Saturday, September 29, 2012

Database caching, NHibernate and Redis-powered

How we wish, that with a flick of a switch, this sample query will perform as fast as you needed it be when it’s repeatedly called:


var peopleList =
   (from p in session.Query<Person>()
     .Fetch(x => x.CountryBorned)
    orderby p.CountryBorned.CountryId, p.PersonId 
    select new { PersonName = p.PersonName, BornedAt = p.CountryBorned.CountryName }).ToList();
                    


Fortunately for folks who are using good ORM like NHibernate, it has a mechanism to do so:


var peopleList =
  (from p in session.Query<Person>()
    .Fetch(x => x.CountryBorned)
    .Cacheable() // do my bidding automagically
   orderby p.CountryBorned.CountryId, p.PersonId 
   select new { PersonName = p.PersonName, BornedAt = p.CountryBorned.CountryName }).ToList();



You can do your own manual caching but that would be a little problematic when the user adds, update or delete a record. They would be mildly amused when they can’t see what they have saved, imagine opening an Excel file from a network drive and it gives you the yesterday version of it, instead of the one you have edited earlier this morning just because your network doesn’t employ smarter way to cache things. In this regard, the system leaks an abstraction, your users would no longer think that a network drive is the same thing as the drives (thumbdrives, memory card, etc) they are familiar with. You then need to inform your users all the wonderful things about caching and whathaveyou.

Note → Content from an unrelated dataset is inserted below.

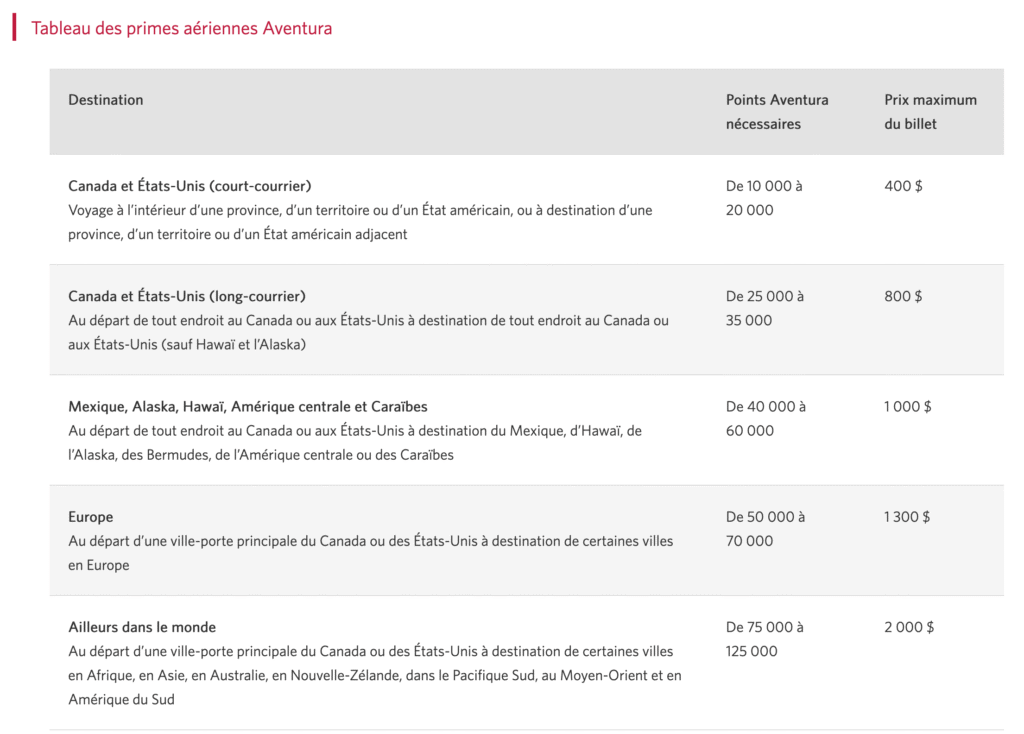Click the "De 40 000 à 60 000" points value
This screenshot has width=1024, height=734.
(x=765, y=419)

With NHibernate’s caching, your cache won't ever become stale as long as all your data manipulation goes through it, just follow this simple rule, and you are golden. You and NHibernate will be chums for life. With a caching mechanism bolted right to your ORM, stale cache is a thing of the past. That’s the advantage if things are seamlessly integrated, It Just Works.



See the demo code here: https://github.com/MichaelBuen/Demo_NHibernate_Plus_Redis


Here's the benchmark that I've used:
function test() {
 
 var start = new Date().getTime();
 
 var content = $('table > tbody');
 
 var repeat = 200;
 
 var z = 0;
 for (i = 1; i <= repeat; ++i) {
 
  $.ajax({ url: '/Home/People', success: function (data) {
 
   ++z;
 
   if (z == repeat) {
    var elapsed = new Date().getTime() - start;
    $('#hei').text(elapsed);
   }
 
   content.empty();
 
   for (var x in data) {
    var p = data[x];
 
    var newRow = $('<tr/>');
    var tdN = $('<td/>').text(z);
    var tdLastname = $('<td/>').text(p.PersonName);
    var tdFirstname = $('<td/>').text(p.BornedAt);
 
    newRow.append(tdN).append(tdLastname).append(tdFirstname);
 
 
    content.append(newRow);
 
   }
 
  }, async: true
  , error: function (a, b, c) { alert(a); }
  });
 }
 
 
}


It pounds the web server 200 times, then it shows the elapsed time. On my machine, without caching it took 38 seconds, with caching it's just 23 seconds.


On the demo solution, I also included a commandline project where you can persist an object to the database. NHibernate caching can see when you persist an object to the database, and it can cache those objects on-the-fly.